Yes, YOUR History Is Important


Last month I revealed my love for "History as seen by the 'average' person."  I told about some of the historical programs I do from that viewpoint. One of those historical programs I just did was followed by the announcement that next month the group would be looking at and writing their oral histories.

BRAVO!

They got it right.

(Warning: This month's article is "text-y."  To help you scan the ideas I've resorted to   
  • bold type
  • or underlining
  • or bulleting
Links continue to be in color.  Usually I've inserted related graphics in my blog, but that seems irrelevant here.  Hope its being "text-y" doesn't make you testy.)


For too long history was viewed as something only about famous people or huge looks at historical events.  The only problem is that's not really "where the rubber meets the road."  That common saying provides a perfect example of what I mean. 

I live in Michigan, a state that for roughly a century has been intertwined in the auto industry.  People like Henry Ford and union leaders like Walter Reuther are important.  The Industrial Age and the role of the automobile are important, too.  BUT, but, but... (Sounds like a motor, doesn't it?)  There's so much more to help us realize what the auto industry means in our own personal lives.

I mentioned Walter Reuther as an example, but his wife, May, had a more personal view of the attempts on his life and also died with him in the same plane crash.  She and members of the Ford family don't really qualify as "the 'average' person", but it gets us a bit closer to taking our eyes off the famous names of history and inside a "huge historical event."

Here in Michigan the auto industry touches everyone directly or indirectly so much that there's yet another common saying here that starts "When General Motors sneezes..."  How that sentence is finished apparently has included everyone from "the nation" to "Madison Avenue" to "Detroit", but I've heard it most often as "Michigan gets a cold."  Because of our state's huge dependence on all three of the major U.S. based auto companies, we keep hearing about the need for diversification, but we're still far from it.
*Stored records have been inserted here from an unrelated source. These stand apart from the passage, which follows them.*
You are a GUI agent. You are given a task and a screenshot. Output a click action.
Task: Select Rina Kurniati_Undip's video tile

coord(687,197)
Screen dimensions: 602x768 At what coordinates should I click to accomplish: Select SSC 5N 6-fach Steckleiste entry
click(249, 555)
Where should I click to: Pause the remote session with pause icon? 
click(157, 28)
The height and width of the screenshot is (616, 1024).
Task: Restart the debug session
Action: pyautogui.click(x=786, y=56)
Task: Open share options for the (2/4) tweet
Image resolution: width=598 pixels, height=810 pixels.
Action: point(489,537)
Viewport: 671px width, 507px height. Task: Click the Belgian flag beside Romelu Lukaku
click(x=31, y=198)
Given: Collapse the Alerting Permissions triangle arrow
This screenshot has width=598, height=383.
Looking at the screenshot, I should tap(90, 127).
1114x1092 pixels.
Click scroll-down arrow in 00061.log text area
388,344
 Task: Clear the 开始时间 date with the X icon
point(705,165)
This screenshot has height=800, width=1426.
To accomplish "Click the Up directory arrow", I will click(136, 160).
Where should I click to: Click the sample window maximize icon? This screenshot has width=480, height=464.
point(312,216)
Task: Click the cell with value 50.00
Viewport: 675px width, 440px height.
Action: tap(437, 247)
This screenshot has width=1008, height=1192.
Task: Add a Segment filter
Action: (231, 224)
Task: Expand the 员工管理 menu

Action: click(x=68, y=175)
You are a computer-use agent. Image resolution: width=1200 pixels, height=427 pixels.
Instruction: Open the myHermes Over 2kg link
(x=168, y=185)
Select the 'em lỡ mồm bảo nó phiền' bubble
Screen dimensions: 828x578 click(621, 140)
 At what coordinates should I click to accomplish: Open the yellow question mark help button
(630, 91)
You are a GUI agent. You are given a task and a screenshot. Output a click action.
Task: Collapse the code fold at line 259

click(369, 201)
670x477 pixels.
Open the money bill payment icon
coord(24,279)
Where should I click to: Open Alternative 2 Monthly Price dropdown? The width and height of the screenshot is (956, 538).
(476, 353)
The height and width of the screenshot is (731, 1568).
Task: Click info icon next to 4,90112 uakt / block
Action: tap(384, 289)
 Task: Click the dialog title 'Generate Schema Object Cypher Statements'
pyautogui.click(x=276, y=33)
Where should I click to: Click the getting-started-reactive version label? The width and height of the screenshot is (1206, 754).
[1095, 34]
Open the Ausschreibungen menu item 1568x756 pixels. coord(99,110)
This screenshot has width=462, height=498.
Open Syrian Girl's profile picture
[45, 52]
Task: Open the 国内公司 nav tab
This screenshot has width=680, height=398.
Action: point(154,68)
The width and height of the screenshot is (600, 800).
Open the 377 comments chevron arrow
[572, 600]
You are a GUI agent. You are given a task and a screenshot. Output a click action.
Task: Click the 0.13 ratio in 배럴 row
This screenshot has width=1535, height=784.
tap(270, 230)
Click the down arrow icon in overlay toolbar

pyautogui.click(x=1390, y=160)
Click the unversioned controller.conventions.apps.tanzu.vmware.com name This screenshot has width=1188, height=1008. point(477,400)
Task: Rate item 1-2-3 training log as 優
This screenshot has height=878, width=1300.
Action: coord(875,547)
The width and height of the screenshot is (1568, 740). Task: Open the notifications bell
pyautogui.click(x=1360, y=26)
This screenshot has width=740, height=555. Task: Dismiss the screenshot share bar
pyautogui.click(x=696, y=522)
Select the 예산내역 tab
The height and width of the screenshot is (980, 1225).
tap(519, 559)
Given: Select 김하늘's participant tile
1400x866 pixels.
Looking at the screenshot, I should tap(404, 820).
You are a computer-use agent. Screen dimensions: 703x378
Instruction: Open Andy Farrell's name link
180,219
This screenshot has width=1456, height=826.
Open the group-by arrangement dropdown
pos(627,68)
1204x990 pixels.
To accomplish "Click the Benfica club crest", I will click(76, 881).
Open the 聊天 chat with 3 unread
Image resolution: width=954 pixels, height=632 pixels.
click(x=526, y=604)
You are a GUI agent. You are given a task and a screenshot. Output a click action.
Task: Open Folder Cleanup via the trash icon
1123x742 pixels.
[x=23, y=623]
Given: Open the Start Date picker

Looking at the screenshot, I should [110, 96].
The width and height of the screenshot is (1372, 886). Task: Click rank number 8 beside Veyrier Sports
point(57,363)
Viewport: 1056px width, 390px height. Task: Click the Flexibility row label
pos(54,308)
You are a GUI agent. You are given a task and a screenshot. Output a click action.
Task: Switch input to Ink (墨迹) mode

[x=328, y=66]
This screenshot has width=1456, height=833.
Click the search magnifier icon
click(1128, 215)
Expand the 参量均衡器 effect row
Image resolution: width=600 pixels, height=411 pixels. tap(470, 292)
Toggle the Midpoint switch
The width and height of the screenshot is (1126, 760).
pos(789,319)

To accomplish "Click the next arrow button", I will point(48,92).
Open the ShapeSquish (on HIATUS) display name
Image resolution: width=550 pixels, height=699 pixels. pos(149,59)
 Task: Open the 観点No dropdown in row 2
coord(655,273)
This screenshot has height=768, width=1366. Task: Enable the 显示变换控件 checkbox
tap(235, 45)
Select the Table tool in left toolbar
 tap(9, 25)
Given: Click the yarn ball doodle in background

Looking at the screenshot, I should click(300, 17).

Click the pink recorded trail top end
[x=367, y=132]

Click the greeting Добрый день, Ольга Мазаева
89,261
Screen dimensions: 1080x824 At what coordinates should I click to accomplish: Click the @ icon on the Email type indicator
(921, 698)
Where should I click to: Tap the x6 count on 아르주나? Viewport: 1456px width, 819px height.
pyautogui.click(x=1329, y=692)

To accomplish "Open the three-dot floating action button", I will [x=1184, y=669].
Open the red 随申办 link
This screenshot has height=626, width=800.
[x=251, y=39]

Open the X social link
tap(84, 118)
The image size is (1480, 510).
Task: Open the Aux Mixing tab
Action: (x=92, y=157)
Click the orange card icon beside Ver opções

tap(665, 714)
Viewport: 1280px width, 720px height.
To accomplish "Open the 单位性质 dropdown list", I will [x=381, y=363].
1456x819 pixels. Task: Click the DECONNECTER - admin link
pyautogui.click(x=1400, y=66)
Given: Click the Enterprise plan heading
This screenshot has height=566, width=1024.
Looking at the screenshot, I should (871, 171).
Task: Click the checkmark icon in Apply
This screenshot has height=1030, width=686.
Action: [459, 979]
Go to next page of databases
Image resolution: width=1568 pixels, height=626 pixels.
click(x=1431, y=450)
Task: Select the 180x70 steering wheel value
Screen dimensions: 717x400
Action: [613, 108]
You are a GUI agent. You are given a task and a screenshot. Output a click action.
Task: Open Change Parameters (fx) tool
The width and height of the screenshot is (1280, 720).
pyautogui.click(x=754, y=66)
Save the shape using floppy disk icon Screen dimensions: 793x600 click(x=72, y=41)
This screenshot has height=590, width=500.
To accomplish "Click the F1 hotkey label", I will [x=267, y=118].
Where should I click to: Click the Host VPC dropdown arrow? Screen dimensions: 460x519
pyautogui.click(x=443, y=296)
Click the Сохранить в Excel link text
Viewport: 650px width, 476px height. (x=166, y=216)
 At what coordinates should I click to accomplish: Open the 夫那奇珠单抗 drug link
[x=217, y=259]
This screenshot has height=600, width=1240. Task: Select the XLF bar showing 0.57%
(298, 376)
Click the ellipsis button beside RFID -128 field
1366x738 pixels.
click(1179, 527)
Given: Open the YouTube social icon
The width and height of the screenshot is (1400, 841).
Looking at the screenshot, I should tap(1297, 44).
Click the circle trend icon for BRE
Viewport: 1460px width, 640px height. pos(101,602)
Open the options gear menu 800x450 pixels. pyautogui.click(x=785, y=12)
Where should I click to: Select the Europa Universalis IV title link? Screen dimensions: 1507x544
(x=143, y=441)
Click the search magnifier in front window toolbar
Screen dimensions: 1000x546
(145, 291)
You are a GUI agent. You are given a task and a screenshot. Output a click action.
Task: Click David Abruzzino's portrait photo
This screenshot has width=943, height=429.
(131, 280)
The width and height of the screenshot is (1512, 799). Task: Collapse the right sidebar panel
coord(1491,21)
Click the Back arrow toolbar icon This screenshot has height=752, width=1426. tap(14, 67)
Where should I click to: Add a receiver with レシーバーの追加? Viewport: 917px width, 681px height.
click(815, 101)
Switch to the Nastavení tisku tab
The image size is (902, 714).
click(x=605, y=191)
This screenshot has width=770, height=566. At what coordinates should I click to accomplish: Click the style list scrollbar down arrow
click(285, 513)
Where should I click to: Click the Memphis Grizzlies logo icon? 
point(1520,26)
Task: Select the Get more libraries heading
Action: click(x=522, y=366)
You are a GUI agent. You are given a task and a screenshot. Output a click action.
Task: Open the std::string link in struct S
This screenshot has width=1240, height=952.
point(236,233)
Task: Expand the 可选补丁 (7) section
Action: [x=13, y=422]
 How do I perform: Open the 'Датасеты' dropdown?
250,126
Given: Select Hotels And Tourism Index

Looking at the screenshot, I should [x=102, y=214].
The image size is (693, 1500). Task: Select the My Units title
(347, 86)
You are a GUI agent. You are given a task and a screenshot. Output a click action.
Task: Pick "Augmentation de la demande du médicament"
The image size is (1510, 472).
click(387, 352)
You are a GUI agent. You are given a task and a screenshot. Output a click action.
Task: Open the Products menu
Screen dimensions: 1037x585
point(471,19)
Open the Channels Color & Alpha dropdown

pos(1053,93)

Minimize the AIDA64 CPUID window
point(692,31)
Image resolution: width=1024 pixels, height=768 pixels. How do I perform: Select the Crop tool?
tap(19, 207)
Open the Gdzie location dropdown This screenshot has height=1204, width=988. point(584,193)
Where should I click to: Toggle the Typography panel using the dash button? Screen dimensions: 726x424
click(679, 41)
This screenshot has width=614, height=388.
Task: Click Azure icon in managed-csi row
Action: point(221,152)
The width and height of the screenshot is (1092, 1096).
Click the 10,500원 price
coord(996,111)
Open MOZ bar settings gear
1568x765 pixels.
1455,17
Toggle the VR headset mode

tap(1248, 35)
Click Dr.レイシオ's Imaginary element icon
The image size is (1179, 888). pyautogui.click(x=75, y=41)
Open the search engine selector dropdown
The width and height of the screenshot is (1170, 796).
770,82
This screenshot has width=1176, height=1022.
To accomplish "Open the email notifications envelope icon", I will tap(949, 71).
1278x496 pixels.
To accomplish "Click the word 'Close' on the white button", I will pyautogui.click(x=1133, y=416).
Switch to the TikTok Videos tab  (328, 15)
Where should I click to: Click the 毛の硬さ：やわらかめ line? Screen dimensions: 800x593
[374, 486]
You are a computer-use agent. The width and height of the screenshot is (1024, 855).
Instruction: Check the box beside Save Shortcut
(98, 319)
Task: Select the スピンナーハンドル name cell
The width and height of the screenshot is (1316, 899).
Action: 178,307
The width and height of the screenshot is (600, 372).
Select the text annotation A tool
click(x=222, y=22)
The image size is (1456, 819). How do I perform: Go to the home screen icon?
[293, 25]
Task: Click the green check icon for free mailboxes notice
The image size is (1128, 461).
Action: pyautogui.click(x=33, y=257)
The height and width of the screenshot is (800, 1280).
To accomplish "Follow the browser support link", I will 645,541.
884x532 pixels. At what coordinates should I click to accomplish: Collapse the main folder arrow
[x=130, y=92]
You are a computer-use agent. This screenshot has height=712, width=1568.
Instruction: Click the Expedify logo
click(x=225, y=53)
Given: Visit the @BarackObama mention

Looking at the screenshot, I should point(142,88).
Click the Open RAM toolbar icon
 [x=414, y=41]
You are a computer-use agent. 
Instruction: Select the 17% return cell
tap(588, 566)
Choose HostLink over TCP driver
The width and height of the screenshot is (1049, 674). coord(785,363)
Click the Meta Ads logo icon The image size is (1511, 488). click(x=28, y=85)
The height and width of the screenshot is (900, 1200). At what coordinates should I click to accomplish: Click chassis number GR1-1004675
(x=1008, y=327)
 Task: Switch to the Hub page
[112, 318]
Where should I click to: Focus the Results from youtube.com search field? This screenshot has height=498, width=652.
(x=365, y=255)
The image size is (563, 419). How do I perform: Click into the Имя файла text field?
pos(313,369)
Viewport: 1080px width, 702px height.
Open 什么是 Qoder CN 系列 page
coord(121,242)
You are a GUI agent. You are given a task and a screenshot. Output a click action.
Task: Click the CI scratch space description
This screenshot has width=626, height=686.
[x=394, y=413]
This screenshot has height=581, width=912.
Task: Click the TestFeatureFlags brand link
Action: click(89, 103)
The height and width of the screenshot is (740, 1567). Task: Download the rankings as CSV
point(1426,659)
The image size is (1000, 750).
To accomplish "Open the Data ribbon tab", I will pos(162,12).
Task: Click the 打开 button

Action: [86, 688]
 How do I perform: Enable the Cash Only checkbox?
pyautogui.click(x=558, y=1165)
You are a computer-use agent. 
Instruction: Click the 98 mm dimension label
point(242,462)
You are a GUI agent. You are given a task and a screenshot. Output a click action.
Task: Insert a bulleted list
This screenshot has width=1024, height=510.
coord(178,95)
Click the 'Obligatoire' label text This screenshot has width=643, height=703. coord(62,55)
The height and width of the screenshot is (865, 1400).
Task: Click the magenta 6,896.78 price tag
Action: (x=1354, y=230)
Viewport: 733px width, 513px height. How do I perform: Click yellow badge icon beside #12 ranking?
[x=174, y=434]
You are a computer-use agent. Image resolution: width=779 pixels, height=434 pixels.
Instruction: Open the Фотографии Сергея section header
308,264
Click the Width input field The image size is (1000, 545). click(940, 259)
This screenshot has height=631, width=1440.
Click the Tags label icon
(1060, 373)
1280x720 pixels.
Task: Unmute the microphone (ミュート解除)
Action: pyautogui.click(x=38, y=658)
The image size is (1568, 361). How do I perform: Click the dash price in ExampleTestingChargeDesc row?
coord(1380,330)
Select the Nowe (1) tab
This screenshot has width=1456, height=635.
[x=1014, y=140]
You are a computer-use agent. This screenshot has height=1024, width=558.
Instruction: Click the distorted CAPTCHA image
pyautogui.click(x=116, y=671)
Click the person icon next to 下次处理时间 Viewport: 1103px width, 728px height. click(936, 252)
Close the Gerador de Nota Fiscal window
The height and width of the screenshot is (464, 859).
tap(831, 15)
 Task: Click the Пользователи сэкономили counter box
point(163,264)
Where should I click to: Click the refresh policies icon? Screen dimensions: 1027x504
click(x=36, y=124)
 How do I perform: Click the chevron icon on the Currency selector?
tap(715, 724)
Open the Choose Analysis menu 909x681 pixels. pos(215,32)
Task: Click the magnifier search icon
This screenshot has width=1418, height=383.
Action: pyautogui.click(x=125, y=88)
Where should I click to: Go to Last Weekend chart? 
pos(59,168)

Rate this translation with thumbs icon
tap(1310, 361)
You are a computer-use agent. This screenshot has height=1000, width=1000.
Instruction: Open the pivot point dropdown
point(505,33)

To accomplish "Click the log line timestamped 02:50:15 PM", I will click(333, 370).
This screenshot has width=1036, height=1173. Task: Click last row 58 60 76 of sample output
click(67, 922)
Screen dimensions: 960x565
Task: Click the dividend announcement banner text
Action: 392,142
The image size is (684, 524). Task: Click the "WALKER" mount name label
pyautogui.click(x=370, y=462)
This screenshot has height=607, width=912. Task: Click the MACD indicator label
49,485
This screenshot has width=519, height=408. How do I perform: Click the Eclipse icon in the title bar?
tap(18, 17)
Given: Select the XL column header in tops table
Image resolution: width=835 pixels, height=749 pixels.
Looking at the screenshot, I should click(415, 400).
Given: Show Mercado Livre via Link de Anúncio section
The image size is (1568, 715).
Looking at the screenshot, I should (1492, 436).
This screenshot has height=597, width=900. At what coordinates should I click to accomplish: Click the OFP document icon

George Santayana said, "Those who don't remember history are doomed to repeat it" -- another common saying.  Bring it to the homes of any Michigan family who has worked for the auto industry and you start to see the importance of "History as seen by the 'average' person."  
  • Will there be differences between the family who had a salaried employee and a family who had an assembly line worker?  Yes, but there will also be some amazingly similar concerns and benefits.  
  • Will there be differences between someone who lived through the boom days in a town like Pontiac and someone living there today?  Definitely.  They are almost totally different worlds.  
  • What about the families who lived through the two weeks of the Flint Sit-Down Strike of 1936-37?  There are major differences of point of view.  I'm not going to give links -- there are so many! --, but if you Google "Flint Auto Riot" you can find a good introduction to the topic.  
  • While you're at it, check to see how long a family was involved in the auto industry and if there has been a moving away or staying with it for younger family members as they choose their own careers.  
  • General Motors used to be nicknamed Generous Motors.  Try saying "Generous Motors" as a conversation and historical memory sparker.
Whatever your family's background:
  • Ask your oldest family members what they remember about specific times and events.  
  • From older times we have journals and letters.  
  • If possible, make a video of them talking about it so the person's voice and manner also are preserved.  Thank heavens video might preserve something lost in a world of email, tweets, and texting.  
  • Of course the trick is to preserve such audiovisual history in a world that goes from 16mm to VCR to DVD to . . .  I just hope "the Cloud" and places like YouTube continue to be accessible because current history is being preserved in a way dependent on technology.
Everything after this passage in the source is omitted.